> **Supplied records**
[Start of section]

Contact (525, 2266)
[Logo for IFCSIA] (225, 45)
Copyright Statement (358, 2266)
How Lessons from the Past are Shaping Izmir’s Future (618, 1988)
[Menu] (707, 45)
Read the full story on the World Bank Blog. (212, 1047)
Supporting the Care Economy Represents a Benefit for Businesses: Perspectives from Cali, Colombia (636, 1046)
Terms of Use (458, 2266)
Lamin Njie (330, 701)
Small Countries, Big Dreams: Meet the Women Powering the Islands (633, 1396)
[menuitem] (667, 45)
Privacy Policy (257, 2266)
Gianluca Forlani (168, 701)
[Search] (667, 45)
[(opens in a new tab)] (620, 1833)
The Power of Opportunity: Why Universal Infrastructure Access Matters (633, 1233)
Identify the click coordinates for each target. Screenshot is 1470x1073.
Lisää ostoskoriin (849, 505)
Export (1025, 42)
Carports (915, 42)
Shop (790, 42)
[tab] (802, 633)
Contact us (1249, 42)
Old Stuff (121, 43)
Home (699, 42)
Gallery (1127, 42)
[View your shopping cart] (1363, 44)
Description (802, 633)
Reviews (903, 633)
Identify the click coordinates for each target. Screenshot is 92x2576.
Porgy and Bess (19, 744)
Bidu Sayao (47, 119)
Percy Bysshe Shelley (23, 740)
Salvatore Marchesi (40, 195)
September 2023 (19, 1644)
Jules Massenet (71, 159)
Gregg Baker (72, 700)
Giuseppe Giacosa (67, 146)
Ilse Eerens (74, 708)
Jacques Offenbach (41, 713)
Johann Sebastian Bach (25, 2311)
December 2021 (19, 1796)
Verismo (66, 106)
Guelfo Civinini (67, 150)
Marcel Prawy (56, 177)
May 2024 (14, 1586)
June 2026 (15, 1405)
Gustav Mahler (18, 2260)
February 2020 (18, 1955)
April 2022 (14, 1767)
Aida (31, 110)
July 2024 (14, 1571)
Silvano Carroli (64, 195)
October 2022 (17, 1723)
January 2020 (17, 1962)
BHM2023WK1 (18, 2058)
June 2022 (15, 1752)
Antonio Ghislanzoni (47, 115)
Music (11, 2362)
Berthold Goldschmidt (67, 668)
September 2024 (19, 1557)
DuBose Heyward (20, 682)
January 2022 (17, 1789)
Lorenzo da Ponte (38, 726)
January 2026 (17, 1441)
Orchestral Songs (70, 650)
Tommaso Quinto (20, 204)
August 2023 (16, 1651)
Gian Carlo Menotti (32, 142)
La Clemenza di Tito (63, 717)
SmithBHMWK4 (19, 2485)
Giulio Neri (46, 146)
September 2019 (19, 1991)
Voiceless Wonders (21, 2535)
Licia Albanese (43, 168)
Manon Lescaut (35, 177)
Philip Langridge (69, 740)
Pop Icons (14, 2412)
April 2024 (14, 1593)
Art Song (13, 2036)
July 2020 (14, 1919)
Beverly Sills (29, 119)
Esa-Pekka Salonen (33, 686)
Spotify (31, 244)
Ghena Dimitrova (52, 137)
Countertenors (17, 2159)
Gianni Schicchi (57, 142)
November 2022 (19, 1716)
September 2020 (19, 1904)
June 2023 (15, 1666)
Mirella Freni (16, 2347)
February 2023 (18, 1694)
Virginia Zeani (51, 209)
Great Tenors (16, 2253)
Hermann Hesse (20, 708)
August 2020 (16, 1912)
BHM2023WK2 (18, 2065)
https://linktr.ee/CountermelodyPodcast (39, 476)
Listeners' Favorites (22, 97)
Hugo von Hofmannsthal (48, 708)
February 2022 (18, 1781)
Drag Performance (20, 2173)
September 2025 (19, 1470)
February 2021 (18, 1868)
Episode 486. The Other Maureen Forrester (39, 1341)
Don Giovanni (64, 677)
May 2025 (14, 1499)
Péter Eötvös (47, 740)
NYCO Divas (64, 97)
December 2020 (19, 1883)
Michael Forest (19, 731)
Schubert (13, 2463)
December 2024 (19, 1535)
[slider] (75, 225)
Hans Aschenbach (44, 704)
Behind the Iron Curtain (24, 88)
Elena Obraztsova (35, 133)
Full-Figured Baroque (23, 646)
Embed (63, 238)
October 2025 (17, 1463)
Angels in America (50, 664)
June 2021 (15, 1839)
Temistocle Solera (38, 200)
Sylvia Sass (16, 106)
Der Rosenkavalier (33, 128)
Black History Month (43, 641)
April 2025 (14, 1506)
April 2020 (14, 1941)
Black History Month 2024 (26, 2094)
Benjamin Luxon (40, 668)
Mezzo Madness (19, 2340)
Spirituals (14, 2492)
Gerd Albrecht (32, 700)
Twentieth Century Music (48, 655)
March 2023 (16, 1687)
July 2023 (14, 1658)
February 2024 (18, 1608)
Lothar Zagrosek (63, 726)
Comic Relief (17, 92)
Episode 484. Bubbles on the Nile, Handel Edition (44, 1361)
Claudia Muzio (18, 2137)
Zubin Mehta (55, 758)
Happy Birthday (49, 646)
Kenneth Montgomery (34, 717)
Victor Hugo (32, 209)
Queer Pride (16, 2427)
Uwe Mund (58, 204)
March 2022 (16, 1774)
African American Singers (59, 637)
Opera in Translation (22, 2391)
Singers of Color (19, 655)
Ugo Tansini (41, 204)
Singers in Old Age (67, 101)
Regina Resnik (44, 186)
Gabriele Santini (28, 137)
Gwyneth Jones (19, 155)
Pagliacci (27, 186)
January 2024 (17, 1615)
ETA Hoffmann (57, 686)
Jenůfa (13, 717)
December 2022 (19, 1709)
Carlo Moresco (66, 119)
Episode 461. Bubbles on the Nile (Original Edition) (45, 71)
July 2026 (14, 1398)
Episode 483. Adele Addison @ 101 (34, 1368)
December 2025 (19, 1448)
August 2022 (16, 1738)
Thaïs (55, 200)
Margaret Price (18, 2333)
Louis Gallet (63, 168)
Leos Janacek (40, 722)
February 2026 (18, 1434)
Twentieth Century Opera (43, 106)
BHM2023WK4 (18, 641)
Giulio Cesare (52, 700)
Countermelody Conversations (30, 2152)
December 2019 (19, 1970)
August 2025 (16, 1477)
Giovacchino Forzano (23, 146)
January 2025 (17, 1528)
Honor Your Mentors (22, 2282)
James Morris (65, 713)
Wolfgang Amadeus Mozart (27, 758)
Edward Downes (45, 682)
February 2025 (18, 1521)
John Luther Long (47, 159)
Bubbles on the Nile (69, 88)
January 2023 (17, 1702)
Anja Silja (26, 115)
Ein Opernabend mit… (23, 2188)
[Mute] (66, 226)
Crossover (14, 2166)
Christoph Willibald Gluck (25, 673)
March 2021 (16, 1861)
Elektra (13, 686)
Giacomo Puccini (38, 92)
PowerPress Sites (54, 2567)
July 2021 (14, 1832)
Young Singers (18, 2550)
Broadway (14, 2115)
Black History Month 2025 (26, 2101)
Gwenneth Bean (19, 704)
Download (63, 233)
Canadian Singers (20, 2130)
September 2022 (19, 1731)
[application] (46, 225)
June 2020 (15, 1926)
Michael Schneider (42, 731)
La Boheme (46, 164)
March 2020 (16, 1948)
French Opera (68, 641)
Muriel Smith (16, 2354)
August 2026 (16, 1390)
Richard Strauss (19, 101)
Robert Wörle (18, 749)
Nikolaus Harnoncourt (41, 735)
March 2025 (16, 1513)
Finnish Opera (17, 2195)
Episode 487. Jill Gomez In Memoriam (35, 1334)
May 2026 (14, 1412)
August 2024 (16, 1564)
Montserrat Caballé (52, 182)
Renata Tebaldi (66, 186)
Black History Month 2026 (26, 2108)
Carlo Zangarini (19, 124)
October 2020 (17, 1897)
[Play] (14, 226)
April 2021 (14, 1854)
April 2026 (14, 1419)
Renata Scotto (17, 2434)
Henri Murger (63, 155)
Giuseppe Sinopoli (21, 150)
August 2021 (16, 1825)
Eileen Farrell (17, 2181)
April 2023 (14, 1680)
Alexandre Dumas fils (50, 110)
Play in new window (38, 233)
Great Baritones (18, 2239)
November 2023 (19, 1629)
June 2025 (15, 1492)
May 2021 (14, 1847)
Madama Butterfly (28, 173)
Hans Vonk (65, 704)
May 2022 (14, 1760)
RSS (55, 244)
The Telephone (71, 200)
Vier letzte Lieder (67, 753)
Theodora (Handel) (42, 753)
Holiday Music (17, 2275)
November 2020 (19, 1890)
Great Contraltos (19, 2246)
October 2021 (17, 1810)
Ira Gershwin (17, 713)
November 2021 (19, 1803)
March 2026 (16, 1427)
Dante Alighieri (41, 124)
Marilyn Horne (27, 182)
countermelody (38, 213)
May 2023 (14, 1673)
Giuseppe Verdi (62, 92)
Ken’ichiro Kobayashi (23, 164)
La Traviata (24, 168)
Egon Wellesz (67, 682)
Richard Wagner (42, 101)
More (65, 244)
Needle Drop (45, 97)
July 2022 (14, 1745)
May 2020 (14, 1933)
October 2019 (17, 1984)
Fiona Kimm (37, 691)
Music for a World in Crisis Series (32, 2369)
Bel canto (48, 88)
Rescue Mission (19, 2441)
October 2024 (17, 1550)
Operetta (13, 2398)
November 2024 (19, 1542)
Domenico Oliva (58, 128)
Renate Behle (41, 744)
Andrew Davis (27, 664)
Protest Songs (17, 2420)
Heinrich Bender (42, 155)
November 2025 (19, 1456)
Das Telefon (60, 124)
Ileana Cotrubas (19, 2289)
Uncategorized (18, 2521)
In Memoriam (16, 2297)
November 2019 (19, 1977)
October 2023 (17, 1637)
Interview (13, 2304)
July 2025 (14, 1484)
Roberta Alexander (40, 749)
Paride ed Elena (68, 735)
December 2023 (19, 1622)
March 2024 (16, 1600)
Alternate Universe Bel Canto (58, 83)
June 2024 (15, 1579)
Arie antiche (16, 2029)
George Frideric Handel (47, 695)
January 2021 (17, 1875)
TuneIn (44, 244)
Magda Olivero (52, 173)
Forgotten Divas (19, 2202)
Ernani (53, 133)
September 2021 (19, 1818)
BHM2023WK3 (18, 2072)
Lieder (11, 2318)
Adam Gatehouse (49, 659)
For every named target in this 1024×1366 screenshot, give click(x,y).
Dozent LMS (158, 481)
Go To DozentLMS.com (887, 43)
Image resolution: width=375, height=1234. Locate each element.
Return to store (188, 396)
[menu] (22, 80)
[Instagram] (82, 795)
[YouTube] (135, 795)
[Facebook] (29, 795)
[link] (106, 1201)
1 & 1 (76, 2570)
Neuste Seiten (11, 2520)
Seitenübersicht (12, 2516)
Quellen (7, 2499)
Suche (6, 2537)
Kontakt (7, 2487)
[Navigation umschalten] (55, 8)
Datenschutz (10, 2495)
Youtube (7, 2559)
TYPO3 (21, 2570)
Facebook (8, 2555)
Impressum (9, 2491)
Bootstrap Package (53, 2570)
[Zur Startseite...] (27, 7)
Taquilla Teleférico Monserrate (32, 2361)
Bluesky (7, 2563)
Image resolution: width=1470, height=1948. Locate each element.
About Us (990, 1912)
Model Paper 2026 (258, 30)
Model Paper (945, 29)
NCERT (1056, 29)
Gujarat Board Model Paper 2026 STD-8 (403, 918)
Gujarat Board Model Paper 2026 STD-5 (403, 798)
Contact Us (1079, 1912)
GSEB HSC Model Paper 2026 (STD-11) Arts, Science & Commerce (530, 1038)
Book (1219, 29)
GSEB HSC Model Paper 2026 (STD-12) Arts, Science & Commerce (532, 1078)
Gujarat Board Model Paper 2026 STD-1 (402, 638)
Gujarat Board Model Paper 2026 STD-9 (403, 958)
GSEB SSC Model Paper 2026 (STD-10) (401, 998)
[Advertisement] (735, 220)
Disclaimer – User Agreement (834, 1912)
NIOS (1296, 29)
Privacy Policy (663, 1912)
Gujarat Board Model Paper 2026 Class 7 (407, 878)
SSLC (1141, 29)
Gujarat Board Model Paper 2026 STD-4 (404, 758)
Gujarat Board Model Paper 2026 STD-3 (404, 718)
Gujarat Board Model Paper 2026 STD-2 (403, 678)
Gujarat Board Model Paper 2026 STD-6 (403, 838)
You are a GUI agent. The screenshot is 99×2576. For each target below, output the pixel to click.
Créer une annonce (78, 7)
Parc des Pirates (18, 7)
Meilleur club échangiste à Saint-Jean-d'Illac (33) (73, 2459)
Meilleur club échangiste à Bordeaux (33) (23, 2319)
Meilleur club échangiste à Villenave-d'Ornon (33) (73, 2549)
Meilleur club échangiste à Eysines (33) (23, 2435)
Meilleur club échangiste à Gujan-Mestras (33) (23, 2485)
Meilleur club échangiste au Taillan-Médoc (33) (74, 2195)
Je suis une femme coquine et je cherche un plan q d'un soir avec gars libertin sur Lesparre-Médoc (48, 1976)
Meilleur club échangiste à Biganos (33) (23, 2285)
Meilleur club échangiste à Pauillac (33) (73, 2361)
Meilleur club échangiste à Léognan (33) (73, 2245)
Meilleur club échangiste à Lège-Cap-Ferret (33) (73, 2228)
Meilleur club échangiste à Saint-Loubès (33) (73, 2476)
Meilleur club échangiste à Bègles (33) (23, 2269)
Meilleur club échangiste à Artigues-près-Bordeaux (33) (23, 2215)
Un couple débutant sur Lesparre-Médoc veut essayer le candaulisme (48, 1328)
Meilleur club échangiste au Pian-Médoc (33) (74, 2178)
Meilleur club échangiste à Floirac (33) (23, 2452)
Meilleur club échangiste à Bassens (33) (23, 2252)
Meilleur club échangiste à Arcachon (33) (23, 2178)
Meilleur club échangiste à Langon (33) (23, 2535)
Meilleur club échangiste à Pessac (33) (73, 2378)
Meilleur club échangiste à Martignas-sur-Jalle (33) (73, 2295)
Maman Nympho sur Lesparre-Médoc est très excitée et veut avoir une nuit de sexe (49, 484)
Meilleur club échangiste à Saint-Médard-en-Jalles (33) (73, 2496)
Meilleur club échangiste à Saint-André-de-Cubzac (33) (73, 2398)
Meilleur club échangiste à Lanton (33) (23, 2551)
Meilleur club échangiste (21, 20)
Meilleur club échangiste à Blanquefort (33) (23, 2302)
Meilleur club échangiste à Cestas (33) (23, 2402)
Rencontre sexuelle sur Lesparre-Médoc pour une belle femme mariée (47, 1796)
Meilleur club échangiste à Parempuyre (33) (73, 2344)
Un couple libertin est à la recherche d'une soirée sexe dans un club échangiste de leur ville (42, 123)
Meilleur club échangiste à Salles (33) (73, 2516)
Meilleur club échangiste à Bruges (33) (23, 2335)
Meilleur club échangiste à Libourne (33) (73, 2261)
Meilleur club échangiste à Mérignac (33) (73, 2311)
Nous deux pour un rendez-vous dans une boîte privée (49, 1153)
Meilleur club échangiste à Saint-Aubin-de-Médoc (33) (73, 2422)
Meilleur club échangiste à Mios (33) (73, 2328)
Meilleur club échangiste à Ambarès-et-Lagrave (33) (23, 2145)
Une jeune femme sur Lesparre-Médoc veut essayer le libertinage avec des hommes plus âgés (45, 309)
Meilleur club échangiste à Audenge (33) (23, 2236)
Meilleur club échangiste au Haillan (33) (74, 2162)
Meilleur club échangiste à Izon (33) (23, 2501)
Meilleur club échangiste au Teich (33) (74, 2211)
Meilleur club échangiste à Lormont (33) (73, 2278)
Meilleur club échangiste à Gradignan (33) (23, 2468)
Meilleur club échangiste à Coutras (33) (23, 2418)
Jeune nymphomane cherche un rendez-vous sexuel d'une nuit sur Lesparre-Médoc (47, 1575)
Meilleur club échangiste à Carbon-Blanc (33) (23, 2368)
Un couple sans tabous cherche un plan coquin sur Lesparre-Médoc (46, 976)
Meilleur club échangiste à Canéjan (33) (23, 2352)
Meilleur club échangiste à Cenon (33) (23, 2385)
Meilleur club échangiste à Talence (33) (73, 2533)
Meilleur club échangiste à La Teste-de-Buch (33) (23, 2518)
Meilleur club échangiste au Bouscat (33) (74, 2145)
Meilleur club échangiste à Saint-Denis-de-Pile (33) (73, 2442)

[End of section]

> **The problem**
There is a line with "September 2023 (19, 1644)" and a line with "September 2020 (19, 1904)" above. Copy exactly those two lines and all lines between them, with nothing else.

> **Written solution**
September 2023 (19, 1644)
Jules Massenet (71, 159)
Gregg Baker (72, 700)
Giuseppe Giacosa (67, 146)
Ilse Eerens (74, 708)
Jacques Offenbach (41, 713)
Johann Sebastian Bach (25, 2311)
December 2021 (19, 1796)
Verismo (66, 106)
Guelfo Civinini (67, 150)
Marcel Prawy (56, 177)
May 2024 (14, 1586)
June 2026 (15, 1405)
Gustav Mahler (18, 2260)
February 2020 (18, 1955)
April 2022 (14, 1767)
Aida (31, 110)
July 2024 (14, 1571)
Silvano Carroli (64, 195)
October 2022 (17, 1723)
January 2020 (17, 1962)
BHM2023WK1 (18, 2058)
June 2022 (15, 1752)
Antonio Ghislanzoni (47, 115)
Music (11, 2362)
Berthold Goldschmidt (67, 668)
September 2024 (19, 1557)
DuBose Heyward (20, 682)
January 2022 (17, 1789)
Lorenzo da Ponte (38, 726)
January 2026 (17, 1441)
Orchestral Songs (70, 650)
Tommaso Quinto (20, 204)
August 2023 (16, 1651)
Gian Carlo Menotti (32, 142)
La Clemenza di Tito (63, 717)
SmithBHMWK4 (19, 2485)
Giulio Neri (46, 146)
September 2019 (19, 1991)
Voiceless Wonders (21, 2535)
Licia Albanese (43, 168)
Manon Lescaut (35, 177)
Philip Langridge (69, 740)
Pop Icons (14, 2412)
April 2024 (14, 1593)
Art Song (13, 2036)
July 2020 (14, 1919)
Beverly Sills (29, 119)
Esa-Pekka Salonen (33, 686)
Spotify (31, 244)
Ghena Dimitrova (52, 137)
Countertenors (17, 2159)
Gianni Schicchi (57, 142)
November 2022 (19, 1716)
September 2020 (19, 1904)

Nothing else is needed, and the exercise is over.